I've actually been on the fence about whether I want kids of my own and kind of stressed about if for a few years not wanting to make the "wrong" choice either way (not having kids and regretting it later, or having kids and feeling like it held me back from the life I wanted, or it just stressing me out and not being able to handle it... although I know people rarely admit that). The past few years in my M and especially now, I'm starting to feel like it's one of those intuition things where it's not necessarily me, but how I perceived my H as a parent as well, that affected my feelings on children with him.

I've honestly had feelings that maybe if certain parts of H's personality or habits were more aligned with mine in terms of parenting, I would have been more willing to start a family with him... in other words, maybe it's not that I don't want kids full stop, but more that I had an intuition about who a good partner would be to have them with. I am definitely thankful now that I didn't have kids with H... sometimes I ask myself if maybe that's one of those things he was unhappy with that "caused" all this, because he always said he would have a "herd" of children (but would claim he was okay with whatever I wanted)

I also get the impression that OW is all about babies, because she's young and thinks that's all cute and #lifegoals and she has friends who have had babies pretty young... and because of things her Ex BF has told me. So I have these images in my head of H thinking of her as like this fertile ground to procreate, even though he's older now and I truthfully don't know if he'd REALLY want that. Although since he has also developed some minor "performance" issues in the past year (which I couldn't care less about) I wonder if that had something to do with it too and him feeling a need to "prove" himself.

All of this just to say that I'm trying to figure out if in the future, anyone with kids from a prior relationship will be just as hard as it was with H... or if it may be different/easier for me to handle with a different person.

Not trying to figure it all out now for sure. Just content with the fact that I had an enjoyable night!
Posted By: TJT Re: Introduction - 12/04/18 02:37 AM
Hey everyone. Just wanted to let you know I GALed as promised on Sunday and had some friends over at the house. We made some food and drinks and just hung out for a while.

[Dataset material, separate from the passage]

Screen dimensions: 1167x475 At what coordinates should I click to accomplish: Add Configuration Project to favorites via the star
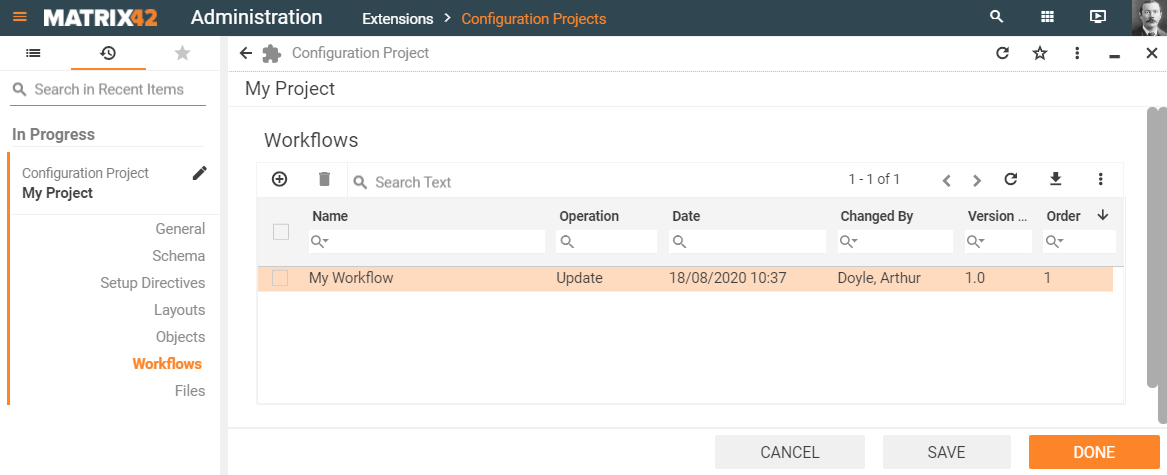(1039, 53)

I ended up pulling out the smudge kid my coworker gave me for the house and they did a little thing with me to cast 3 bad things out and invite 3 good things in while we smudged the entire home. I was really touched because before we started doing that, one of them said an affirmation over ME, and then as I did the rest of the smudging they all followed behind me and one of my friends carried a sign I bought about courage and honesty, etc. because she wanted me to know that the words have been carried over the whole home.

It was really cool to see my friends get so into it and really care about the "ritual". I had no idea they'd do that. Also, I told them I still had a bottle of champagne engraved for our wedding day (ironically something my coworkers also gave me 4 years ago) that for whatever reason me and H never drank (symbolism in that I guess...). Since our anniversary is coming up I told them I figured it would be more appropriate for us all to drink it, so that's what we did! After I explained what it was and cried a few tears of course, but that was over after a minute and a few good hugs.

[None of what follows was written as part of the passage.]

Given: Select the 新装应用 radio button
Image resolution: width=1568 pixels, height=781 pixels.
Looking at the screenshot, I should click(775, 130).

Had a lot of fun and didn't want them to go but also felt really good that I had them over - despite also not having my crap together because I had hoped to have food done when they arrived and I was so behind but then they just pitched in and helped me chop stuff up and get it done. They also live a ways away from me so it was very nice to have everyone together. I love them!

So I'm feeling pretty good right now overall. Not really worried or anxious about much at the moment. I don't believe that it's a permanent feeling but I am definitely making note of it and being "present" in it and owning it, hopefully to make the next "cycle" easier.